Your instructions. For each line of the listing that holds "agent", show the full line.

Listed entries.

^^^^^^^^^^^^^^^^

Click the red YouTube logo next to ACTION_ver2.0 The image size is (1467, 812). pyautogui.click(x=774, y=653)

^^^^^^^^^^^^^^^^

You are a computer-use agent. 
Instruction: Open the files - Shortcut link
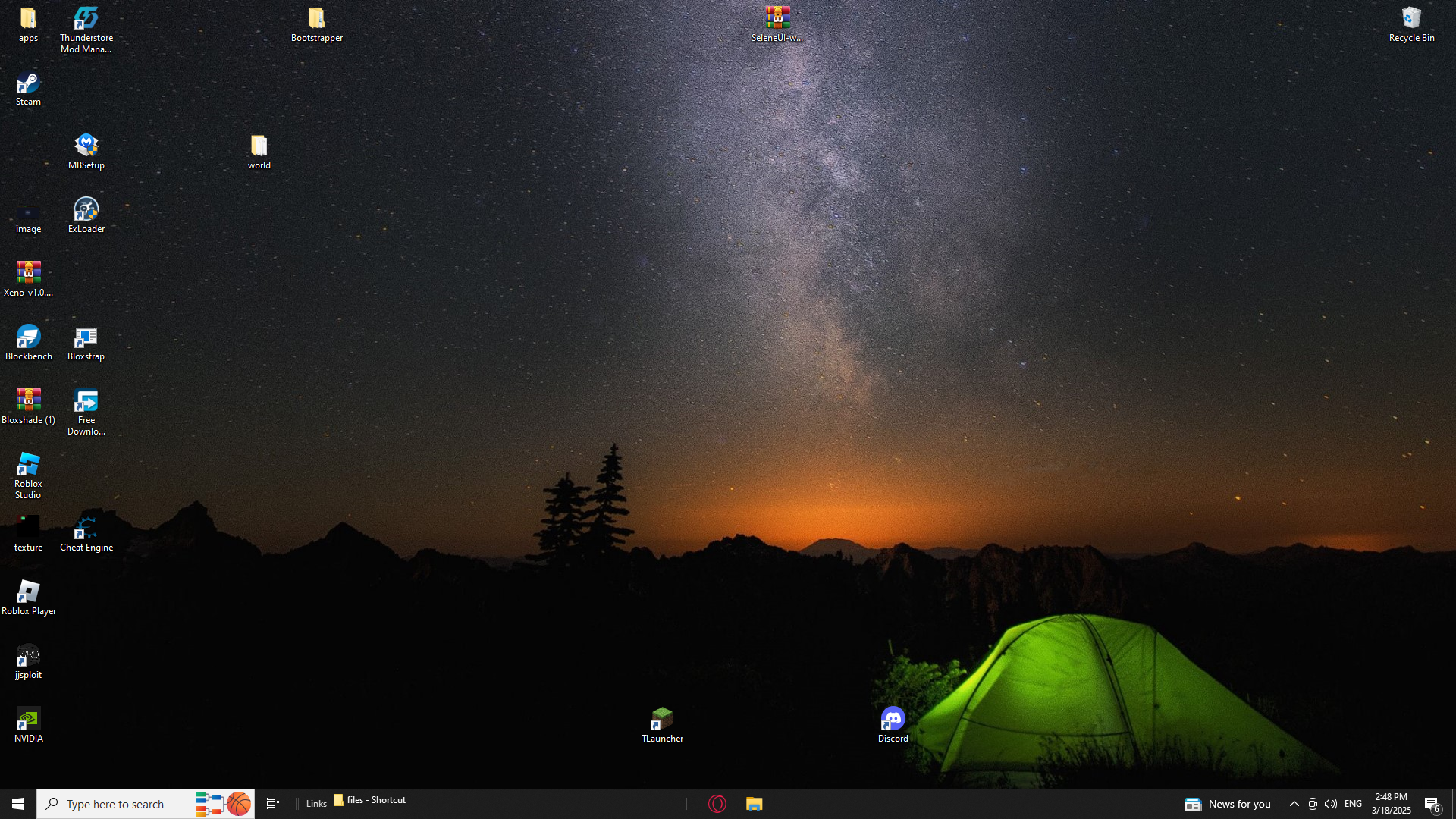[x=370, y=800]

^^^^^^^^^^^^^^^^

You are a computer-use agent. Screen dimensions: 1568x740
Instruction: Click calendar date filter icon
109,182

^^^^^^^^^^^^^^^^

Solution for this task.
You are a computer-use agent. 
You are a computer-use agent. Screen dimensions: 1568x740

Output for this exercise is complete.